◆ **ABOUT THIS TASK**:
In the entries below, find each line with the word "will" and pull it out.

SUPPLIED MATERIAL section start

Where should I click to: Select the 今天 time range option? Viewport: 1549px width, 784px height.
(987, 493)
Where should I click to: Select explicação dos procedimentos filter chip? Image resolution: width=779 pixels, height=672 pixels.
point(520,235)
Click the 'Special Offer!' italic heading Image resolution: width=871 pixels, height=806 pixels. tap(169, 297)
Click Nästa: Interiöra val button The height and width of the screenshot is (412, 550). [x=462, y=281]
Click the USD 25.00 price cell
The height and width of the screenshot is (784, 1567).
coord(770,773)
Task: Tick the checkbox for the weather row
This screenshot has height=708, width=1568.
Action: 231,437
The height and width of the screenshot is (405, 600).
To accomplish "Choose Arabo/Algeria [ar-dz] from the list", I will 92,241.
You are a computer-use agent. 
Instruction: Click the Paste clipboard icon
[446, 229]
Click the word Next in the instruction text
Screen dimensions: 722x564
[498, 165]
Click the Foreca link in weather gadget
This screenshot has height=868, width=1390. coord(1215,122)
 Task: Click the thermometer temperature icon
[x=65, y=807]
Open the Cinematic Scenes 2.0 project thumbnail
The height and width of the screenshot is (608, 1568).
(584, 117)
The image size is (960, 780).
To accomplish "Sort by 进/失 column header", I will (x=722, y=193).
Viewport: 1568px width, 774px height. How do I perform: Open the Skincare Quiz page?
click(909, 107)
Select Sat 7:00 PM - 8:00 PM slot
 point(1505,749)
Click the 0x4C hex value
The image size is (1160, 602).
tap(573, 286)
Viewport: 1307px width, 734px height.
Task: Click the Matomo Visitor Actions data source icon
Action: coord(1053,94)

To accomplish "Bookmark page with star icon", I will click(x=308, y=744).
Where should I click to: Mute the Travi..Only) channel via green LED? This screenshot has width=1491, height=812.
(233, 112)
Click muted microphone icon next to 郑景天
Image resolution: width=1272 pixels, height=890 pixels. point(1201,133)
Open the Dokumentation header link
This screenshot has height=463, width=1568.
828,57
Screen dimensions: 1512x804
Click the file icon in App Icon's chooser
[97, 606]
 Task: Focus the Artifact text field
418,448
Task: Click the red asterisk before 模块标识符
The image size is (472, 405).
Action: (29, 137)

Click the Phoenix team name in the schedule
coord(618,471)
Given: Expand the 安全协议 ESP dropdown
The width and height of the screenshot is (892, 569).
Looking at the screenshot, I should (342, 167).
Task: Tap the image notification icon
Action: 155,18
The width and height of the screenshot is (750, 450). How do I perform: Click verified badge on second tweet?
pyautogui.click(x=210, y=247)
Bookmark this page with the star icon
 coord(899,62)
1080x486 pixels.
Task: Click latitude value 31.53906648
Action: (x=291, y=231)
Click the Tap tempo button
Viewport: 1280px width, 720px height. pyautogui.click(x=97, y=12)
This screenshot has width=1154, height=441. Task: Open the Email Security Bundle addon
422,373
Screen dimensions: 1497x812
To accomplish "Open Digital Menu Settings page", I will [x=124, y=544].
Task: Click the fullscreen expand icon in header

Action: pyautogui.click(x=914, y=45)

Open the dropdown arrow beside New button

SUPPLIED MATERIAL section end

◆ **EXERCISE SOLUTION**:
To accomplish "Choose Arabo/Algeria [ar-dz] from the list", I will 92,241.
To accomplish "Sort by 进/失 column header", I will (x=722, y=193).
To accomplish "Bookmark page with star icon", I will click(x=308, y=744).
To accomplish "Open Digital Menu Settings page", I will [x=124, y=544].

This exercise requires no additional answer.